So many numbers are completely wrong. No MOV filters anything. No MOV stops a surge. How does that 2 cm part stop what three miles of sky could not?

Only protectors that are intentionally undersized (to increase profits and to fail faster) will degrade. If it fails faster, then those who use 'observation as knowledge' will recommend that grossly undersized protector. Effective protectors means nobody even knows a surge existed. A properly sized MOV protector is not damaged even after a direct lightning strike.

Surges are not nanosecond events. Destructive surges are microsecond events that cannot and are not stopped by any UPS.

MOVs respond in nanoseconds - not milliseconds. Milliseconds is time a UPS takes to respond to high voltages.

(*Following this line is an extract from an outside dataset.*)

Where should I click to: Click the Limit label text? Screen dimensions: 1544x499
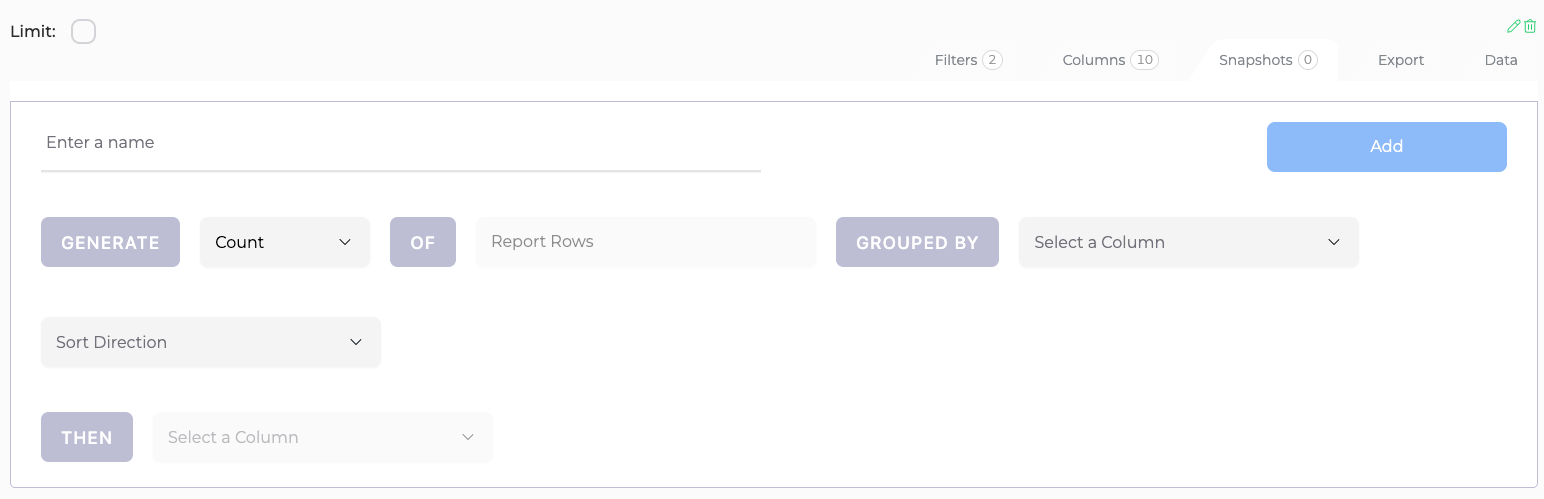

If induced spikes cause damage, then every car radio, wrist watch, mobile phone, and television is damaged by that induced surge. Surges that do damage are direct strikes. A direct lightning strike to wires down the street are a direct strike to all household appliances. Induces surges are a strawman invented to promote sales.

Voltage sags can be harmful to motorized appliances. If one is suffering voltage sags, then that UPS must be on the refrigerator, dishwasher, air conditioner, and washing machine. Meanwhile, all electronics are perfectly happy - have ideal voltage - even when incandescent bulbs dim to 50% intensity. How often does your voltage drop so low as to dim bulbs that much? Destructive low voltage is another strawman invented by marketeers and salesmen. An invented fear that sells things nobody needs.

A surge that is incoming to a UPS is also outgoing from that UPS - simultaneously. That is the definition of electricity as taught in elementary school science. Why did that current through a UPS also not damage attached electronics? Same current was going through both simultaneously.

A UPS may have some of the most inferior protection. Read its spec numbers. Near zero protection. Protection inside electronics is often superior to that inside a UPS. Power conditioning inside electronics is also superior. To have equal power conditioning, a UPS must cost something exceeding $1000.

A surge is an electric current that is everywhere, simultaneously, in a path from cloud to earth. Long after that current is flowing through UPS and electronics, then maybe one item in that path is destroyed. In that example, the UPS. If a UPS stopped a surge, then no surge electricity would exist - as was taught even in elementary school science. If a UPS could stop a surge, then the manufacturer spec numbers that say so are posted here.

Everything else in a path through that UPS was more robust.

Informed consumers earth a surge before it even enters the building. Then superior protection inside all appliances is not overwhelmed. A solution that costs about $1 per protected appliance. A superior solution (well proven by over 100 years of science and experience) costs a least amount of money.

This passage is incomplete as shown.